Data structure for a set of (disjoint) sets

Question

Data structure for a set of (disjoint) sets

I am looking for a data structure that roughly matches (in Java terms) Map<Set<int>, double> . Essentially a set of sets of labeled marbles, where each set of marbles is associated with a scalar. I want it to be able to efficiently handle the following operations:

Add the given integer to each set.
Remove each set containing (or not containing) the given integer, or at least set the associated double to 0.
Connect the two cards by adding deuces for the sets that appear in both.
Multiply all doubles by the given double.
Rarely, iterate over the entire map.

under the following conditions:

Integers fall into a limited range (from 1 to 10,000 or so); the exact range will be known at compile time.
Most integers in the range (80-90%) will never be used, but which ones will not be easily determined until the end of the calculation.
- The number of integers used will almost always be greater than 100.
Many of the sets will be very similar, differing only in a few elements.
It is possible to identify certain groups of integers that often appear only in sequential order: for example, if a set contains integers 27 and 29, then it (almost?) Certainly contains 28.
- It may be possible to identify these groups before starting the calculation.
- These groups usually have about 100 integers.

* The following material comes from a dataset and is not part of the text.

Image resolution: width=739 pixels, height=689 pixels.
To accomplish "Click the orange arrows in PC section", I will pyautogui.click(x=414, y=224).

I reviewed the attempts, but I don’t see a good way to handle the operation "delete each set containing a given integer."

The purpose of this data structure would be to represent discrete random variables and resolve the addition, multiplication, and scalar multiplication operations on them. Each of these discrete random variables would ultimately be created by applying these operations to a fixed (at compile time) set of independent Bernoulli random variables (i.e., with a certain probability takes the value 1 or 0).

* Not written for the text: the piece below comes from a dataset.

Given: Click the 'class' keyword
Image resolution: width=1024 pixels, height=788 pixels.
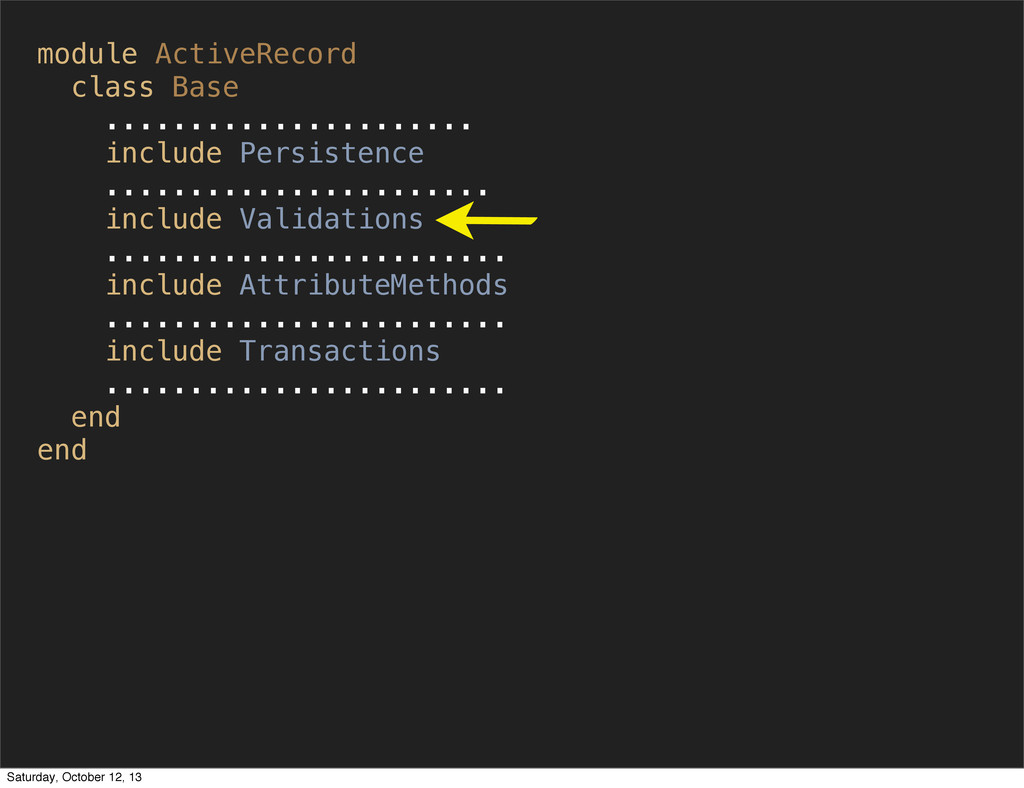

Models simulated are close to being representable as Markov chains that are inhomogeneous in time (which, of course, would simplify this immensely), but, unfortunately, it is necessary to track the duration from various transitions.

+7

algorithm data-structures

Alex godofsky Apr 2 '14 at 23:36

source share

1 answer

aa333 · Accepted Answer · 2014-06-21T03:50:38+0000

Here is a data structure that can efficiently perform all your operations:

I am going to name it as BitmapArray for this explanation.

Thinking about this, obviously, only for the described operations, a sorted array with bitmaps in the form of keys and weights (your doubling), since the values will be quite effective.

Bitmaps are what support membership in your set. Since you said that the range of integers in a set is 1-10,000, we can maintain information about any set with a raster picture 10,000 in length.

It will be difficult to sort the array, where the keys can reach 2 ^ 10000, but you can be reasonable in implementing the comparison function as follows:

Iterate from left to right on two bitmaps
XOR bits for each index
Say you get 1 at the i-th position.
Whichever bitmap was 1 in the i-th position more
If you never get 1, they are equal.

I know this is still a slow comparison. But not too slow. Here is the reference fiddle that I made on bitmaps with a length of 10000. This is in Javascript, if you are going to write in Java, it will work even better.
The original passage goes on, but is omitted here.